Nicole Banowetz, with Bryan Costanza
Denver, CO, USA
As humans we have infinite interactions with our natural environment everyday. Often we are unaware of how our actions create a ripple in the world around us. Permutate encourages the viewer to have a collaborative interaction with the environment by rewarding thoughtful interaction with the installation. When the algae is not interacted with it will pulse a lime green similar to the natural color of an algae bloom. As the viewer touches the algae tendrils an orange discoloration emanates from the area they touch. This first unplanned interaction may have a toxic effect on the sculpture. But as more people work together to thoughtfully engage the touch points the colors begin to change from the toxic feeling orange reds to a brilliant turquoise. At moments of collaboration there will also be changes in the algae medallion hanging above. These changes will encourage viewers to have the patience to engage the touch points until the whole inflatable algae piece on the ground is completely turquoise. As more touch points are engaged the algae medallion above will change color and eventually become turquoise to match the aloe below. This sculpture is inspired by freshwater algae. Humans have a complex relationship with algae. Filamentous algae can grow quickly creating hair like strands that cover the water. Algae is a part of the ecosystem serving as shelter or food sources for protozoans, insects, and fish. But if there are too many nutrients in the water from human created pollutants, such as fertilizer run off, then algal blooms can become out for control, making the water unpleasant as well as dangerous. Algae is one relationship that humans have with nature that often goes unnoticed, but if we are more aware we can live in harmony with the algae. There are also possibilities that different sorts of algae can in the future be used as a biofuel.
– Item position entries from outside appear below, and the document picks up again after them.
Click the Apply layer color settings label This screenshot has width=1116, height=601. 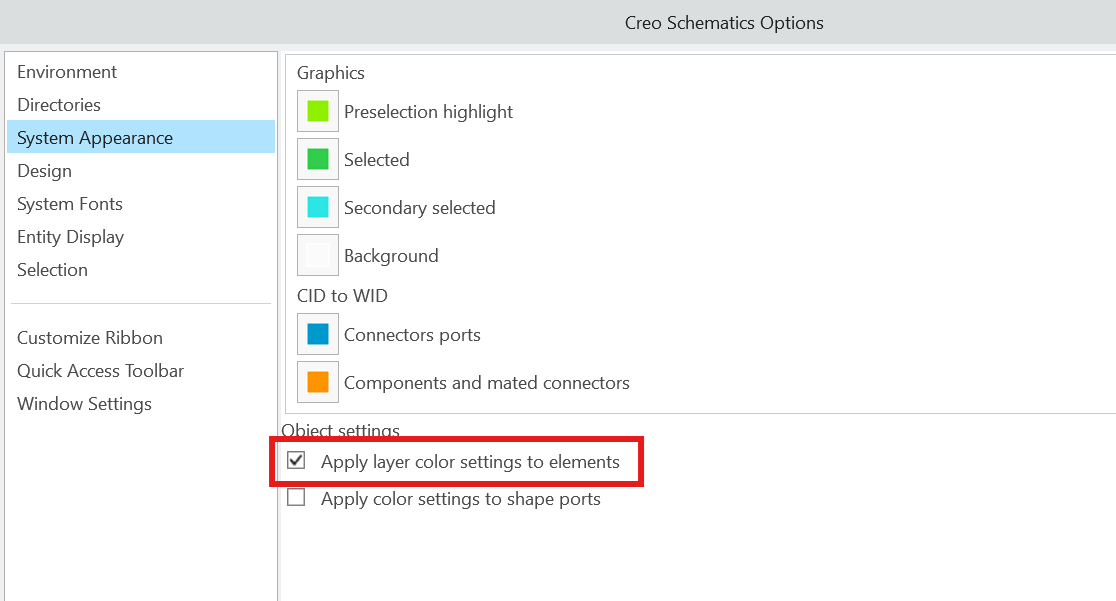point(470,461)
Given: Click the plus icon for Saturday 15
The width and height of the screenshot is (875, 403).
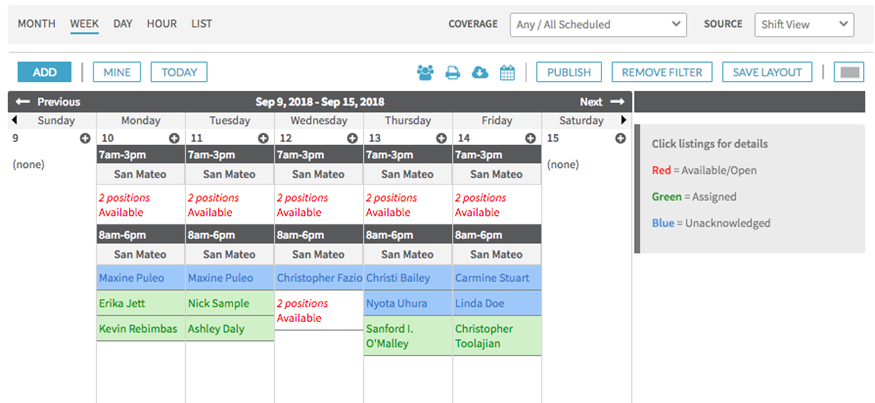Looking at the screenshot, I should (x=620, y=138).
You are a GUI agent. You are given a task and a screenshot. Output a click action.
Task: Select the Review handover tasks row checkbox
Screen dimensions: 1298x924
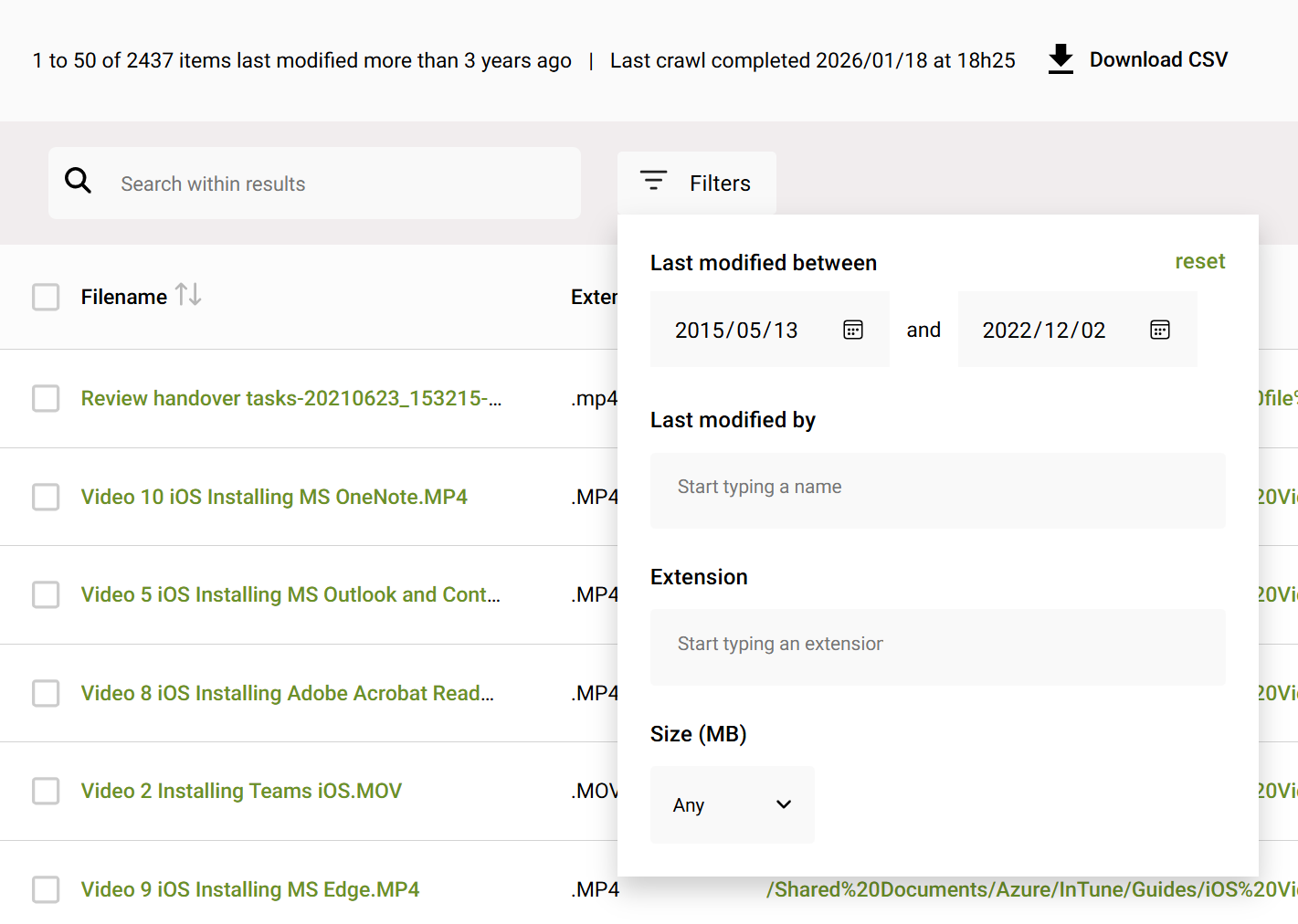46,399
Nicole Banowetz is a Denver artist who creates large sewn inflatable sculptures. Her work addresses human qualities while using the imagery she finds in the animal, plant, mineral, and bacterial worlds. She has made made installations inspired by bacteria, parasitic fungus, viruses, radiolaria, rotifers, and rhinos. Nicole has shown in the Denver Art Museum, Pirate Contemporary, Amsterdam Light Festival, Open Art Sweden, Kreuzberg Pavilion, and Gray Contemporary. She has also lived and worked internationally in many residency programs creating or showing work in India, Italy, Ireland, Russia, Germany, Sweden, Poland, Taiwan, Finland and England.
Bryan Costanza is a Denver-based Creative Technologist specializing in the technical execution of creative projects, especially in the area of hardware-software integration for physical computing. His work is informed by an MS in Creative Technologies & Design, a BS in Aerospace Engineering with a minor in Psychology, five years of experience in the education industry, and experiences in both small startups and large corporations. He has always had an appreciation for the most scientific, technical, and artistic projects he can find, and he now sees himself enabling the integration of these fields into new impactful experiences.